(Directions) Quote all entries exactly, leaving pictures aside.

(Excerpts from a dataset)
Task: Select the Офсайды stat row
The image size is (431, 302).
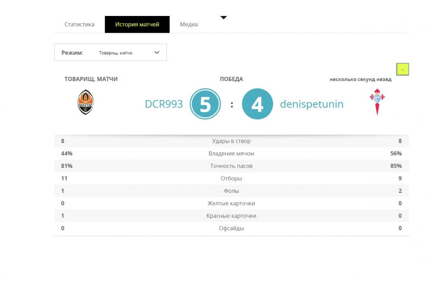Action: pos(231,228)
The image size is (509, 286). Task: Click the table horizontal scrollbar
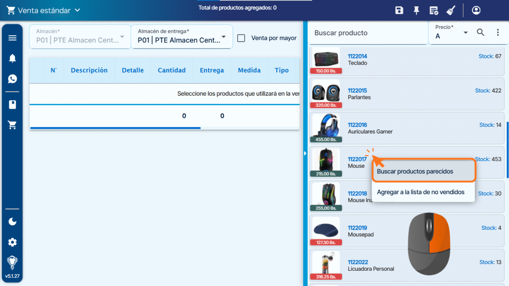point(115,128)
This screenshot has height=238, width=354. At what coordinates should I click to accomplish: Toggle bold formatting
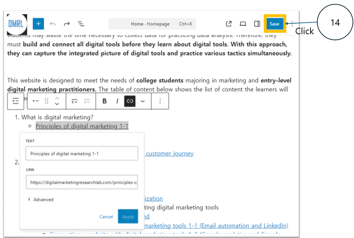tap(104, 101)
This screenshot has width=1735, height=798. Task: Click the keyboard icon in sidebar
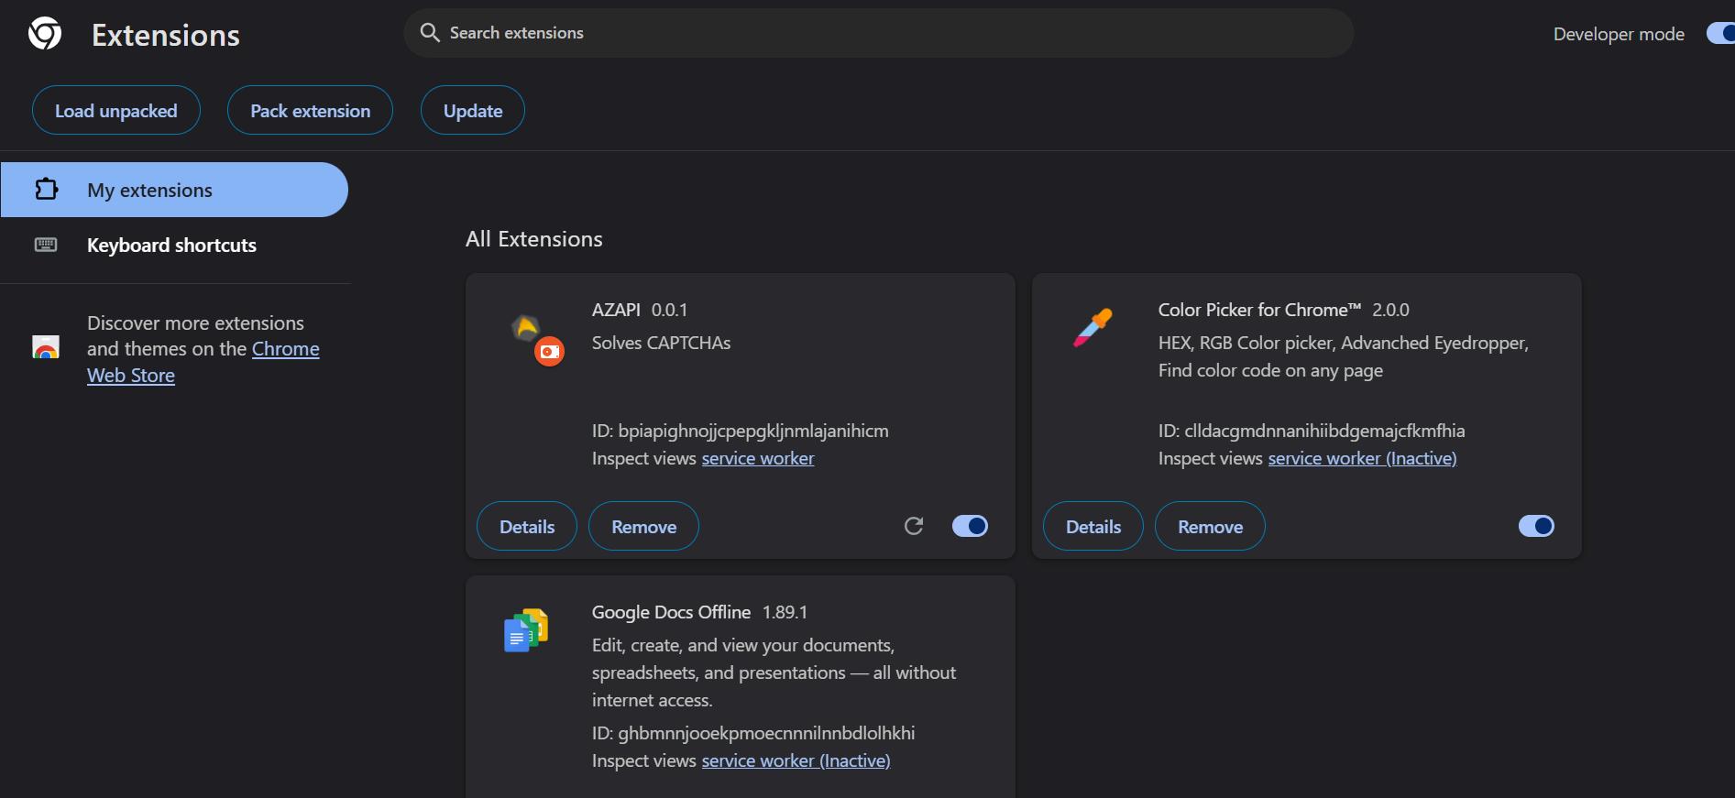(x=46, y=245)
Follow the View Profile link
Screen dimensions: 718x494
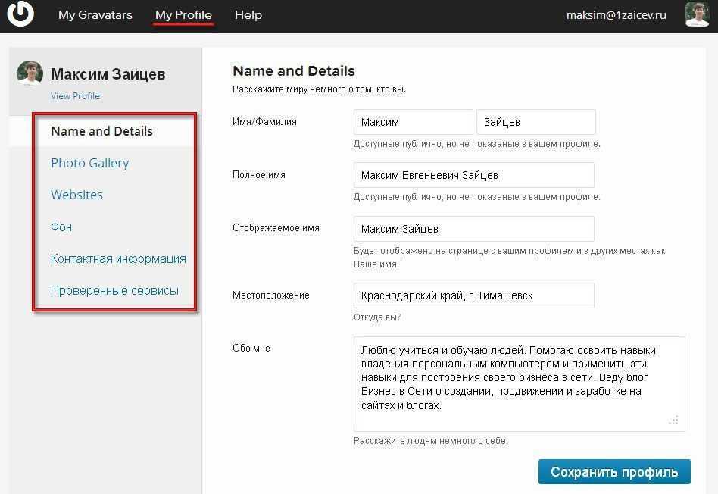75,96
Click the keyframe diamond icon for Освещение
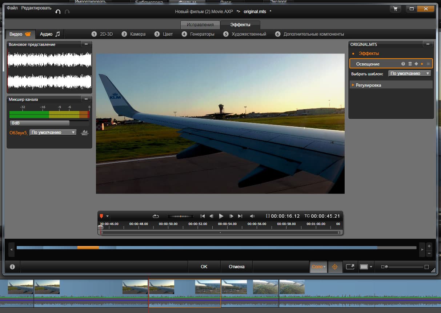441x313 pixels. tap(416, 64)
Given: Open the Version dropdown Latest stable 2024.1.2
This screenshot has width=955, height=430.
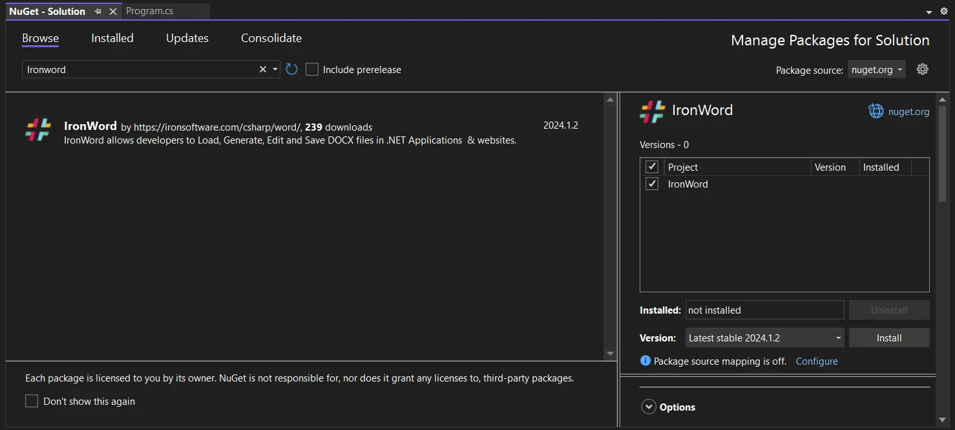Looking at the screenshot, I should coord(764,338).
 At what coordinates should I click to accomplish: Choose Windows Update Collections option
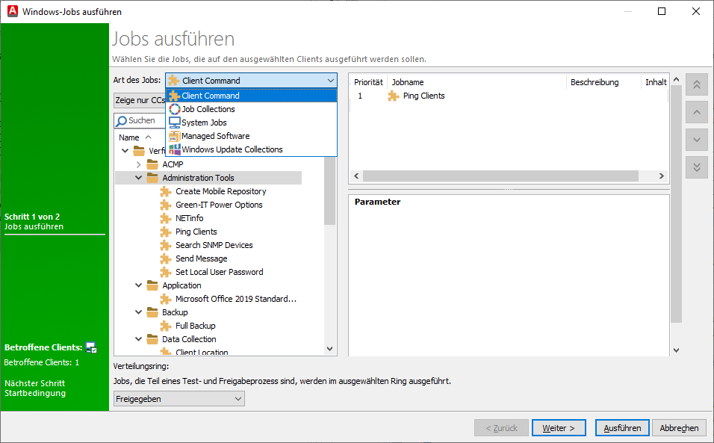pyautogui.click(x=232, y=149)
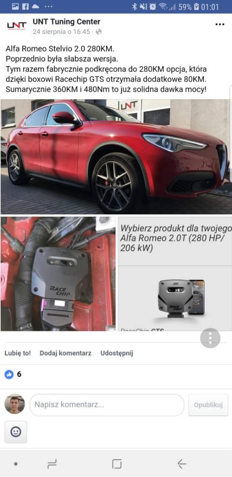The width and height of the screenshot is (232, 477).
Task: Tap the Android back navigation arrow
Action: [182, 464]
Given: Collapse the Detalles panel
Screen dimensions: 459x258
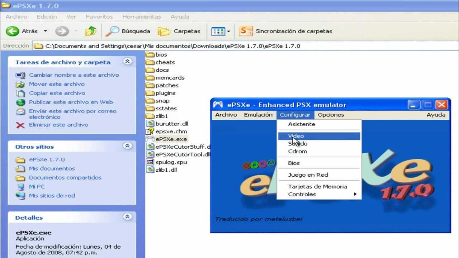Looking at the screenshot, I should coord(127,217).
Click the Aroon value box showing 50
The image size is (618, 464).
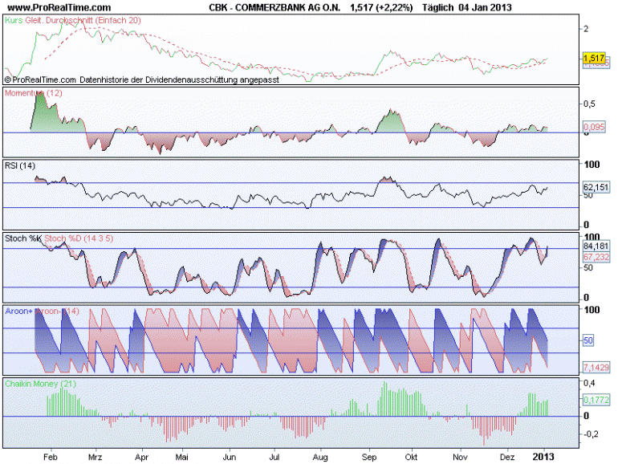point(588,340)
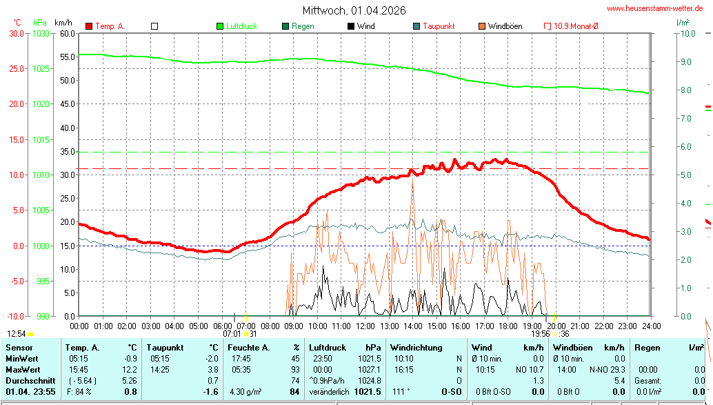Click the Windrichtung table header
The image size is (713, 405).
point(416,348)
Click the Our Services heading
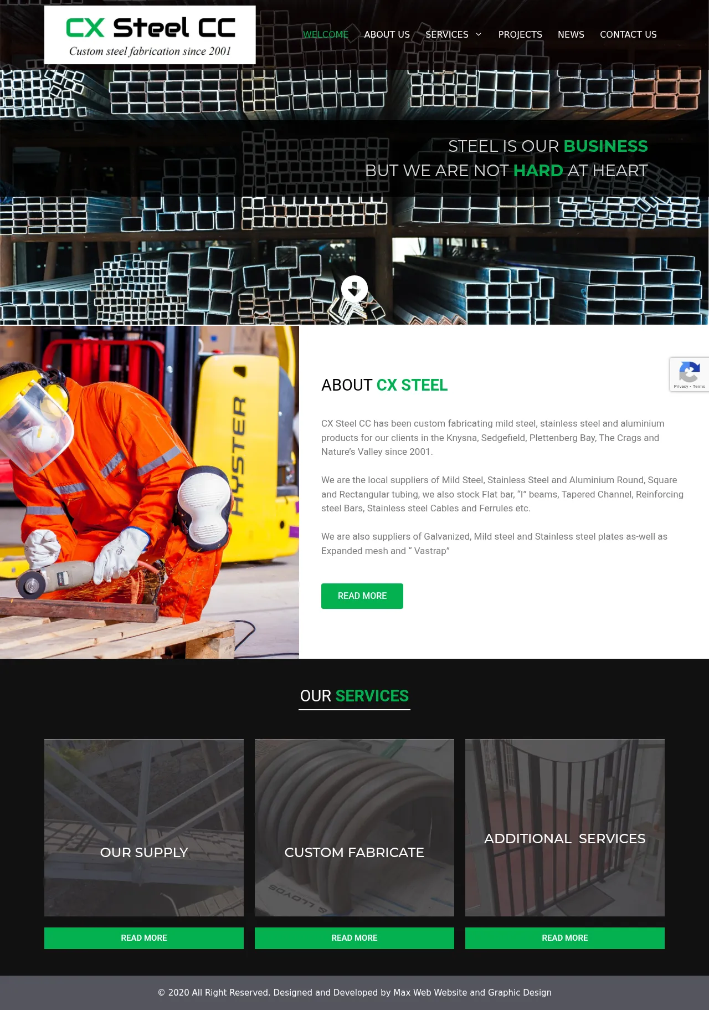This screenshot has height=1010, width=709. coord(354,696)
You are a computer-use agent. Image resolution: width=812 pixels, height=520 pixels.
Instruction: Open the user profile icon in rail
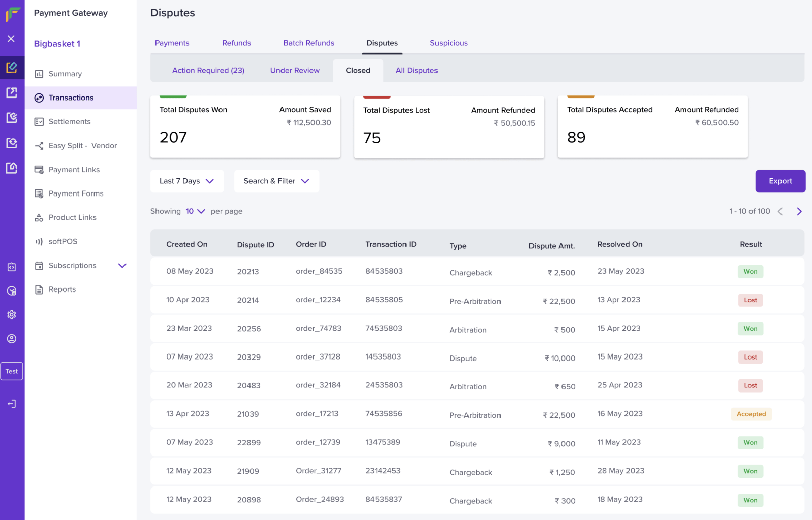coord(12,339)
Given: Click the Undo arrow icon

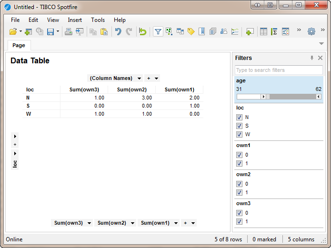Looking at the screenshot, I should coord(118,31).
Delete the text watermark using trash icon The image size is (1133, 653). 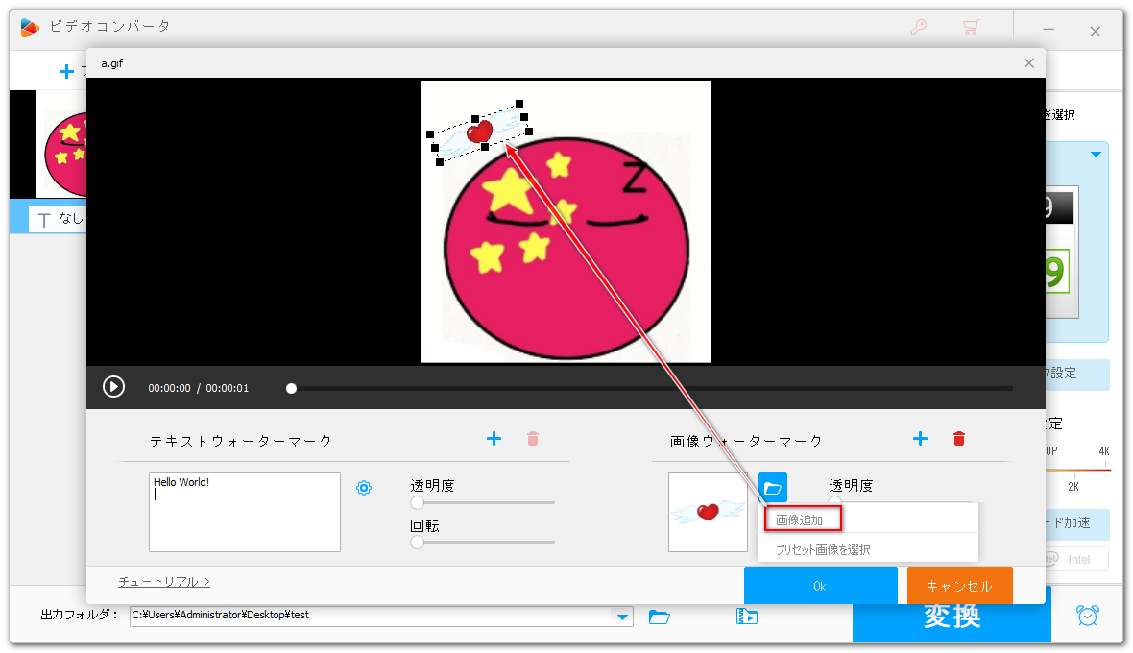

(Exercise result)
Task: Select the Офсайды stat row
The image size is (431, 302).
Action: pos(231,228)
The image size is (509, 286). Task: Click the table horizontal scrollbar
point(115,128)
This screenshot has height=238, width=354. At what coordinates should I click to accomplish: Toggle bold formatting
tap(104, 101)
This screenshot has width=1735, height=798. Task: Click the keyboard icon in sidebar
(x=46, y=245)
Follow the View Profile link
Screen dimensions: 718x494
75,96
Click the keyframe diamond icon for Освещение
441x313 pixels. tap(416, 64)
Given: Open the Version dropdown Latest stable 2024.1.2
This screenshot has width=955, height=430.
Looking at the screenshot, I should coord(764,338).
 At what coordinates should I click to accomplish: Choose Windows Update Collections option
pyautogui.click(x=232, y=149)
The width and height of the screenshot is (232, 477).
Task: Tap the Android back navigation arrow
Action: [182, 464]
Given: Collapse the Detalles panel
Screen dimensions: 459x258
Looking at the screenshot, I should coord(127,217).
Click the Aroon value box showing 50
The image size is (618, 464).
point(588,340)
Click the Windrichtung table header
The image size is (713, 405).
point(416,348)
Click the Our Services heading
This screenshot has height=1010, width=709. coord(354,696)
You are a computer-use agent. Image resolution: width=812 pixels, height=520 pixels.
Instruction: Open the user profile icon in rail
coord(12,339)
Given: Click the Undo arrow icon

Looking at the screenshot, I should coord(118,31).
Delete the text watermark using trash icon The image size is (1133, 653). 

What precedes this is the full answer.